---------- Task input ----------

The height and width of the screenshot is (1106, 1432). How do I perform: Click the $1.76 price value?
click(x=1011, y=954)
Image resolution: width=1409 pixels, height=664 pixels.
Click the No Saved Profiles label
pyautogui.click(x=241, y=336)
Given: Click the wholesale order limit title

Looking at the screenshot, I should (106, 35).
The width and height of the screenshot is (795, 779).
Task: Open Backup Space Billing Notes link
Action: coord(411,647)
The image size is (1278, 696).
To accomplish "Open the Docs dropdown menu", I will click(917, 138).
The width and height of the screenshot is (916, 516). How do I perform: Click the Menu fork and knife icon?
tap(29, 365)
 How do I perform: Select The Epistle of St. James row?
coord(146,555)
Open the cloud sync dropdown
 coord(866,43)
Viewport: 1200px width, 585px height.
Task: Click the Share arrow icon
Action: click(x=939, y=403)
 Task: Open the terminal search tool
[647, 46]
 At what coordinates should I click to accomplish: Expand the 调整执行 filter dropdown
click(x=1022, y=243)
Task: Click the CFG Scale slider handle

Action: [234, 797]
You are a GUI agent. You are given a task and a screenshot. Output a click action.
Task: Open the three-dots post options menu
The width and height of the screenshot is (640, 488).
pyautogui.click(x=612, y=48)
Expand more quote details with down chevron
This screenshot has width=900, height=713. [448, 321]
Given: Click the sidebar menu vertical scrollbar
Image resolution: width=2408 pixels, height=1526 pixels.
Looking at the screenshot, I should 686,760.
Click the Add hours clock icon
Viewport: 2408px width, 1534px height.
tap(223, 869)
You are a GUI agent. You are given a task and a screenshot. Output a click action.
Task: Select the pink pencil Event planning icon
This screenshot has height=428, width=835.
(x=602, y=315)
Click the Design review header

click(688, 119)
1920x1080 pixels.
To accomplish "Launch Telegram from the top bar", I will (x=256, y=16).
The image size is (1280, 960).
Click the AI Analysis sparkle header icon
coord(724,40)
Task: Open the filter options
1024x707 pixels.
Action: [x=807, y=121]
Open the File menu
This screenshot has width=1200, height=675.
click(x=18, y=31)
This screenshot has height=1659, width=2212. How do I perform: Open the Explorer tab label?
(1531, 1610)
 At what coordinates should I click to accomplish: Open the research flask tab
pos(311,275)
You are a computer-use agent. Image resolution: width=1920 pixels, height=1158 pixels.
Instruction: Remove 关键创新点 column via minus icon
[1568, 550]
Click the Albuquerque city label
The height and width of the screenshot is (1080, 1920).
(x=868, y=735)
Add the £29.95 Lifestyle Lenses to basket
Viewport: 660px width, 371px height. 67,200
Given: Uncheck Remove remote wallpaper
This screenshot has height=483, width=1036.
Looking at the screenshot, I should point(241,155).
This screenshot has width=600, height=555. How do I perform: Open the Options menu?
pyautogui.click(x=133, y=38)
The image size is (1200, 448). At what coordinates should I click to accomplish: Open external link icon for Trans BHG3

----------

Task statement:
Output the lines from the one containing "Add the £29.95 Lifestyle Lenses to basket" through the last of the records, both included, as a JSON list of strings with one string per line and blank lines omitted.

Output below:
[
  "Add the £29.95 Lifestyle Lenses to basket",
  "Viewport: 660px width, 371px height. 67,200",
  "Given: Uncheck Remove remote wallpaper",
  "This screenshot has height=483, width=1036.",
  "Looking at the screenshot, I should point(241,155).",
  "This screenshot has width=600, height=555. How do I perform: Open the Options menu?",
  "pyautogui.click(x=133, y=38)",
  "The image size is (1200, 448). At what coordinates should I click to accomplish: Open external link icon for Trans BHG3"
]